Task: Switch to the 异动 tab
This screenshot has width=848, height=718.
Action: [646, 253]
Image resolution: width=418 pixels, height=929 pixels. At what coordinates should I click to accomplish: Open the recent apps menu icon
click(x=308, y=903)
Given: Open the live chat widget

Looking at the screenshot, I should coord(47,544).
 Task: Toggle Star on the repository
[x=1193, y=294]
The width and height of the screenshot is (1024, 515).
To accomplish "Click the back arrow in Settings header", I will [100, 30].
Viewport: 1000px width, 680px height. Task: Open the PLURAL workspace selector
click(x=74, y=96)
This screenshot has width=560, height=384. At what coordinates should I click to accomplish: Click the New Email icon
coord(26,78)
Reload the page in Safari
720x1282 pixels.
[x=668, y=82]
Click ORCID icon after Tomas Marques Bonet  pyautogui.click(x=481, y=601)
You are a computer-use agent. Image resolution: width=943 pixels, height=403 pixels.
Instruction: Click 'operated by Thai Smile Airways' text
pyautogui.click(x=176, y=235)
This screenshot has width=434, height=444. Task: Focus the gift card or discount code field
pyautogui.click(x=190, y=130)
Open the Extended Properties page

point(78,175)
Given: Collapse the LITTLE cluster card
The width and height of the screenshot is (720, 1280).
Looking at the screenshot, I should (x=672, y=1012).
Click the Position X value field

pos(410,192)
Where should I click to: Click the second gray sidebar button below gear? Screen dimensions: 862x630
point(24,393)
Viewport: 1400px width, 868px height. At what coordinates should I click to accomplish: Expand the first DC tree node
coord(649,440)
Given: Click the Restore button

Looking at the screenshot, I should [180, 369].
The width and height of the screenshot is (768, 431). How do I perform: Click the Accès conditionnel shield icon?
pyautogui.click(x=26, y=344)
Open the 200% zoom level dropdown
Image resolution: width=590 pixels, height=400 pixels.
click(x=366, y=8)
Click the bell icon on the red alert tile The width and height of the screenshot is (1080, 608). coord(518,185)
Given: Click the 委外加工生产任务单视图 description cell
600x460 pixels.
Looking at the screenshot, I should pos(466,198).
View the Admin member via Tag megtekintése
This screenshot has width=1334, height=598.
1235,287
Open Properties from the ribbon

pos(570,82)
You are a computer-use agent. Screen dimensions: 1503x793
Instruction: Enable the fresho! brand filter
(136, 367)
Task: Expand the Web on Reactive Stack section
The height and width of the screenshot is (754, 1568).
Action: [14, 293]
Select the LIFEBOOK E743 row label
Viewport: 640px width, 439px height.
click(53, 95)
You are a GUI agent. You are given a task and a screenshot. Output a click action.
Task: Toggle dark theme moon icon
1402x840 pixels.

TO BE DONE
Please turn the lines above, from the very first one up to and including the line containing "pos(410,192)", into a JSON list of strings, one string per line, with blank lines left out.

RESULT OF THIS EXERCISE
[
  "Task: Switch to the 异动 tab",
  "This screenshot has width=848, height=718.",
  "Action: [646, 253]",
  "Image resolution: width=418 pixels, height=929 pixels. At what coordinates should I click to accomplish: Open the recent apps menu icon",
  "click(x=308, y=903)",
  "Given: Open the live chat widget",
  "Looking at the screenshot, I should coord(47,544).",
  " Task: Toggle Star on the repository",
  "[x=1193, y=294]",
  "The width and height of the screenshot is (1024, 515).",
  "To accomplish \"Click the back arrow in Settings header\", I will [100, 30].",
  "Viewport: 1000px width, 680px height. Task: Open the PLURAL workspace selector",
  "click(x=74, y=96)",
  "This screenshot has width=560, height=384. At what coordinates should I click to accomplish: Click the New Email icon",
  "coord(26,78)",
  "Reload the page in Safari",
  "720x1282 pixels.",
  "[x=668, y=82]",
  "Click ORCID icon after Tomas Marques Bonet  pyautogui.click(x=481, y=601)",
  "You are a computer-use agent. Image resolution: width=943 pixels, height=403 pixels.",
  "Instruction: Click 'operated by Thai Smile Airways' text",
  "pyautogui.click(x=176, y=235)",
  "This screenshot has width=434, height=444. Task: Focus the gift card or discount code field",
  "pyautogui.click(x=190, y=130)",
  "Open the Extended Properties page",
  "point(78,175)",
  "Given: Collapse the LITTLE cluster card",
  "The width and height of the screenshot is (720, 1280).",
  "Looking at the screenshot, I should (x=672, y=1012).",
  "Click the Position X value field",
  "pos(410,192)"
]